Assignment: Create your personal investment decision framework for XRP CBDC thesis.
Requirements:
Part 1: Your Probability Estimates (300-400 words)
Assign probabilities to each scenario. Explain where and why you differ from base case.
Part 2: Your Expected Value (250-350 words)
Calculate your EV. Show math. Compare to base case and explain difference.
Part 3: Position Sizing (300-400 words)
Determine your recommended allocation using Kelly, risk-limited, and personal factors. Explain your choice.
Part 4: Decision Rules (200-300 words)
Define triggers for adding, reducing, and reviewing. Include time limits.
Total: 1,050-1,450 words
Time investment: 4-5 hours
1. What is the base case expected value for XRP including CBDC thesis?
Correct Answer: ~$7.45, representing 198% expected gain from current $2.50.
2. What does Kelly criterion suggest for XRP allocation?
Correct Answer: 17-34% (half to full Kelly), but most should use quarter to half Kelly given uncertainty.
3. Why is the Sharpe ratio low despite positive expected value?

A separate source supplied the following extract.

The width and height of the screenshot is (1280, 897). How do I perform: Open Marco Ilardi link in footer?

Correct Answer: High volatility (~80% annually) in the denominator overwhelms the ~7.5% excess return.
4. What is the most important sensitivity in the EV calculation?
Correct Answer: Full adoption probability—small changes have large EV impact due to high scenario value.

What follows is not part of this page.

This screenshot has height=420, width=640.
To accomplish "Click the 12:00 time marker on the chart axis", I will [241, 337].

5. Why should decision frameworks be written down?
Correct Answer: Prevents emotional decisions, creates accountability, ensures consistency, and enables learning from results.
End of Lesson 17
Total words: ~4,500
Estimated completion time: 55 minutes reading + 4-5 hours for deliverable
Key Takeaways
Base case EV: ~$7.45:
198% expected gain from $2.50 current.
Kelly suggests 17-34%:
But use half or quarter Kelly given uncertainty.
Risk-adjusted returns are modest:
High volatility reduces Sharpe despite positive EV.
Create written framework:
Document probabilities, position size, and decision rules.
Sensitivity analysis matters:
Focus on getting success probability right. ---